MANCAVA UNO STRUMENTO
A questo punto dovrei fare un lungo discorso, estremamente arido per chi è
digiuno di fisica e di chimica. Dirò solo, invece, che i neutroni sono
corpuscoli sprovvisti di carica elettrica. Per questo motivo non sono
respinti dalla carica elettrica dei nuclei. Hanno perciò una probabilità
maggiore di incontrare un nucleo e di urtarlo con forza. Contro questi
vantaggi indiscutibili i neutroni presentano un grosso inconveniente: a
differenza delle particelle “alfa” (utilizzate da Federico Joliot e Irene
Curie come “proiettili”) essi non sono emessi spontaneamente da sostanze
radioattive; per ottenerli bisogna bombardare elementi leggeri come, per
esempio, il berillio, con particelle “alfa” emesse da sostanze radioattive
naturali.

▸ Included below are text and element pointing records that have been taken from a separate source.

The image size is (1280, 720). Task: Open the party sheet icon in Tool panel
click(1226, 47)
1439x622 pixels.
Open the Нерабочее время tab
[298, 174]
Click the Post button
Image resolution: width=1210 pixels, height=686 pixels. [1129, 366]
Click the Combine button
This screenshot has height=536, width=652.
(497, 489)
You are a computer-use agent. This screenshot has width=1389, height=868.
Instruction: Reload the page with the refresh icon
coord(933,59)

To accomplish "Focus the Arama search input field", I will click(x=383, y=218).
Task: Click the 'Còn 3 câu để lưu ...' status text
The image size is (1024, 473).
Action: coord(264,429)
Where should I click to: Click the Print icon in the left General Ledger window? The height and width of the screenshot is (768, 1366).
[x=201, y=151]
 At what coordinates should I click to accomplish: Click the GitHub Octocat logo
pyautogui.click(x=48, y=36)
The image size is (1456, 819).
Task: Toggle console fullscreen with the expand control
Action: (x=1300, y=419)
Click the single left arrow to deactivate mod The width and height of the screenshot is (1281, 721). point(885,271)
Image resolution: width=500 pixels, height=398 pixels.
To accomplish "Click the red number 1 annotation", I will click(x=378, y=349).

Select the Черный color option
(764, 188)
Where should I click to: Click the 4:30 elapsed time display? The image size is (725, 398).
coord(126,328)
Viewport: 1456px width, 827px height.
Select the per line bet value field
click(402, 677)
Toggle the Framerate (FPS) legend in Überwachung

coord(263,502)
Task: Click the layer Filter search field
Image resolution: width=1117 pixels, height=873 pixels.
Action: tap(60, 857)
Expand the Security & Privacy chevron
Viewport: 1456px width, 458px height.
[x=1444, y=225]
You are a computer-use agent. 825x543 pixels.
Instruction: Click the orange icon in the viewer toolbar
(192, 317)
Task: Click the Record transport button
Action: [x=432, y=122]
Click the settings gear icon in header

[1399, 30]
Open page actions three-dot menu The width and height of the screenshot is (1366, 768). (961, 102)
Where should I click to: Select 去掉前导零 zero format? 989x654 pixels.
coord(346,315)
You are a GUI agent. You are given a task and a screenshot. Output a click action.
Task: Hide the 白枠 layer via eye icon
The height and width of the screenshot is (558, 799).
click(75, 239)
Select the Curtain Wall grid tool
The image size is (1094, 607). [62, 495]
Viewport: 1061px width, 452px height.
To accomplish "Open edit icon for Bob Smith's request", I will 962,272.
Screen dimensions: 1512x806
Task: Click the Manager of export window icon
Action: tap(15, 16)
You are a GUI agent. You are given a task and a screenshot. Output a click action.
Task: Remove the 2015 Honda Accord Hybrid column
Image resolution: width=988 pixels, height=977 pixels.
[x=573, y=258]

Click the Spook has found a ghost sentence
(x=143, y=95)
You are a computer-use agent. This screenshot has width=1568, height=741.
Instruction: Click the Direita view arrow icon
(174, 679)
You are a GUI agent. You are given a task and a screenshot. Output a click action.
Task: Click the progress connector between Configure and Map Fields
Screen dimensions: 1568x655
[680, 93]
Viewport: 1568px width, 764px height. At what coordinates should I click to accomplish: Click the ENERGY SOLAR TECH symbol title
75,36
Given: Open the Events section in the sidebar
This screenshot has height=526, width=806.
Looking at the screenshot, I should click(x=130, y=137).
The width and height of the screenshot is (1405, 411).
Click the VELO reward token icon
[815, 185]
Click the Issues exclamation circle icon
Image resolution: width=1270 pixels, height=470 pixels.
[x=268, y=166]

In questo modo si ottiene in media un solo neutrone per ogni
centomila particelle “alfa” emesse. Questo bassissimo rendimento faceva
dubitare dell’opportunità di usare neutroni. Fermi, invece, decise di
provare. Da fisico teorico si trasformò in fisico sperimentale. Ottenuta
dalla “Divina Provvidenza” una sorgente di neutroni, era necessario
procurare un apparecchio che servisse a rilevare i prodotti della
disintegrazione. Un simile strumento non è altro che un contatore di
Geiger-Mueller, oggi uno degli oggetti più comuni in un laboratorio
moderno. Ma nel ‘34 dove trovare un apparecchio del genere? Fermi, che non
aveva mai preso in mano una lima, che non aveva mai lavorato al tornio, si
trasformò in meccanico. E, aiutato da Amaldi, fabbricò i contatori. Poi
cominciò gli esperimenti bombardando l’idrogeno, il litio, il berillio, il
boro, il carbonio, l’azoto: inutilmente. Nessuno di questi elementi si
attivava. Il successo giunse più tardi, quando Fermi decise di irradiare
il fluoro coi neutroni. Immediatamente il fluoro divenne radioattivo.